Despite what magazines or soap operas tell you, you can't pull into a drive-through and order a double, crispy love burger with a side of meaning and a large commitment. For the simple reason it won't be love. Love takes time - both the time on the clock and the pace of the heart. Love is more akin to my nana's Christmas cake with multiple ingredients soaked for days and slow baked for hours.

 

There are two words in Greek for time: chronos and kairos. The first is chronological time, the time on the screen, minute upon minute. The second is the right time, the time of the heart, grace upon grace. In the Gospel of Mark [5:22ff.] there is a story of Jesus responding to the request of Jairus, one of the rulers of the synagogue, to come and heal his daughter.
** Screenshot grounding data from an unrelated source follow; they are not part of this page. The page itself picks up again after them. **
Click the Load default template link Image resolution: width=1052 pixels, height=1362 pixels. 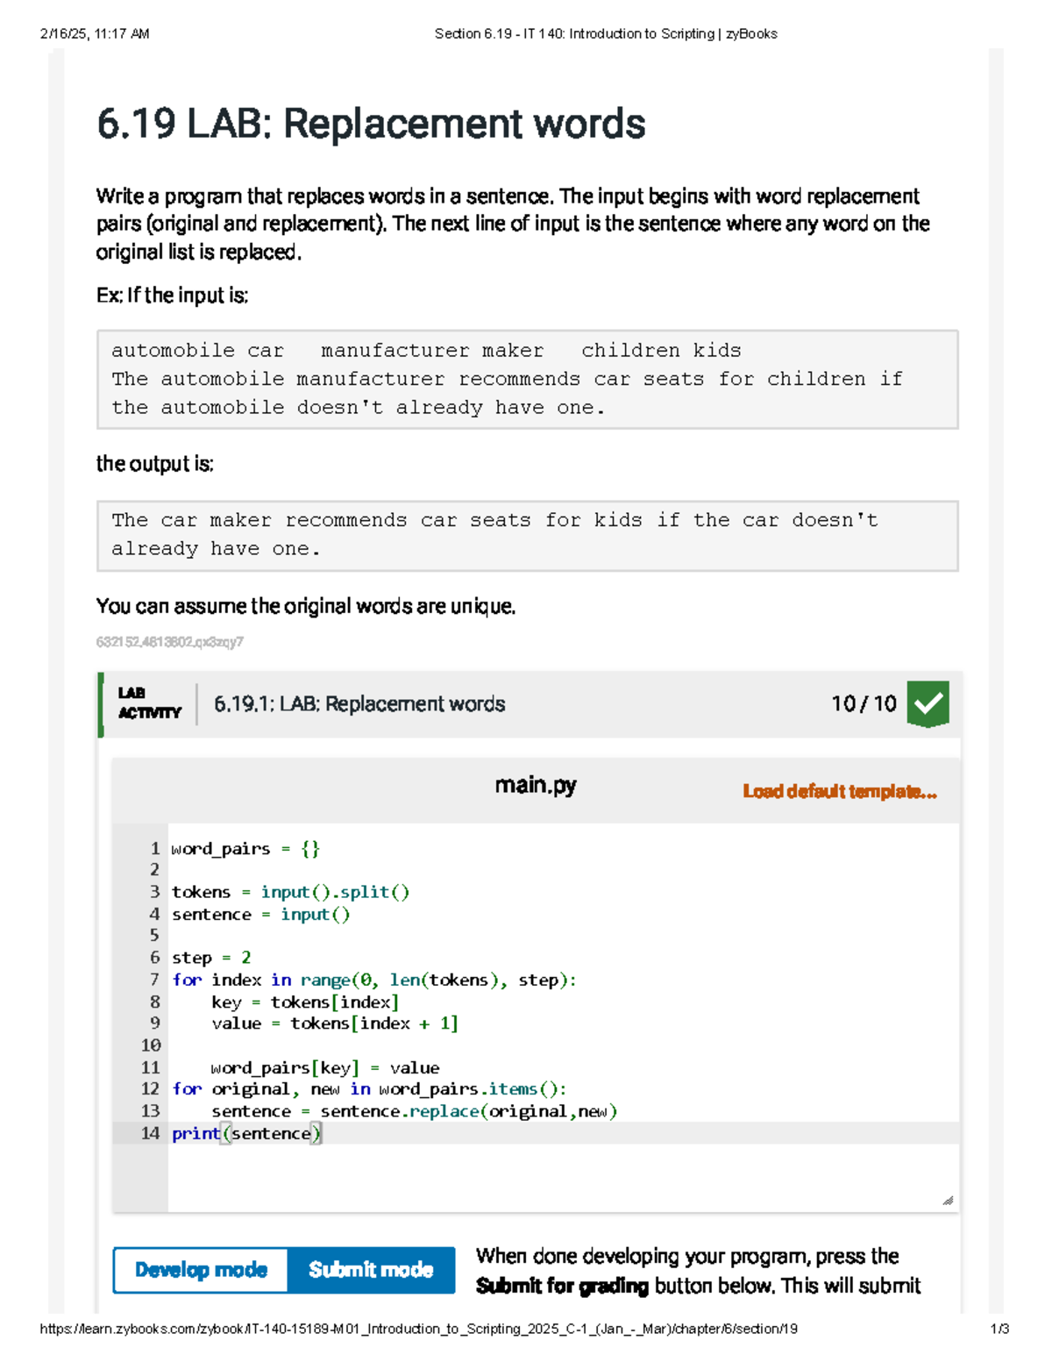[x=839, y=792]
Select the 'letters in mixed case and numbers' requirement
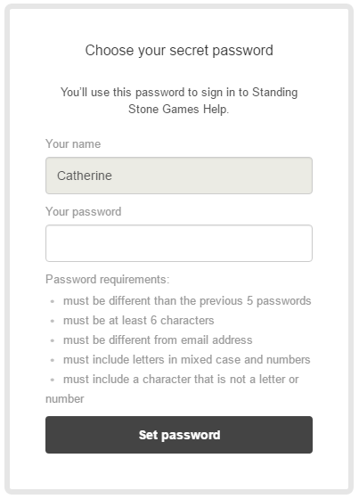The image size is (359, 499). tap(186, 360)
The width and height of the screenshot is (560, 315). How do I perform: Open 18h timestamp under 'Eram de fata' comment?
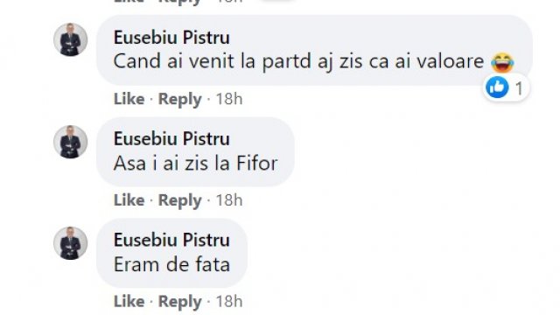pyautogui.click(x=229, y=301)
Jairus out of his love for his child had humbled himself asking assistance from a man that his colleagues and maybe even he strongly disagreed with. The need was urgent. His daughter was close to death. Time, chronos, was of the essence. Yet as Jesus hurried to the child's side he was violated. A haemorrhaging woman, ritually unclean, had grabbed his garments. Jesus stopped. He was now in the eyes of the law himself unclean. Her stain had become his stain. As a holy man he should have distanced himself from others and performed the necessary ritual ablutions.

 

Instead Jesus called the woman forward and spoke words of comfort and courage. Time, kairos, was of the essence. This was a moment of grace for that woman. Yet chronological time did not stand still. There was a child dying. Indeed as Jesus was speaking to the woman a messenger arrived from Jairus' household saying the little girl was dead. Life often seems to be a conflict between chronos and kairos, between the deadline and the life time. The more chronos dominates the less likelihood that moments of grace will occur, and the energy from that grace be absorbed into and shape the community. Yet there are consequences when we disregard chronos. We know that in Jairus' case everything turned out okay in the end. But our lives are seldom like that. Usually we have to make choices.

 

Summer is a time for slowing down. Long may January be a time when shops keep shorter hours, when the economy slows, when newspapers are thinner, and New Zealand goes on a picnic. If we like it this way we need to work to keep it this way, chiefly by lowering our expectations of others and ourselves. There is a time for everything – a time to slow down, to turn around, and see the agapanthus and the fairies dancing on top.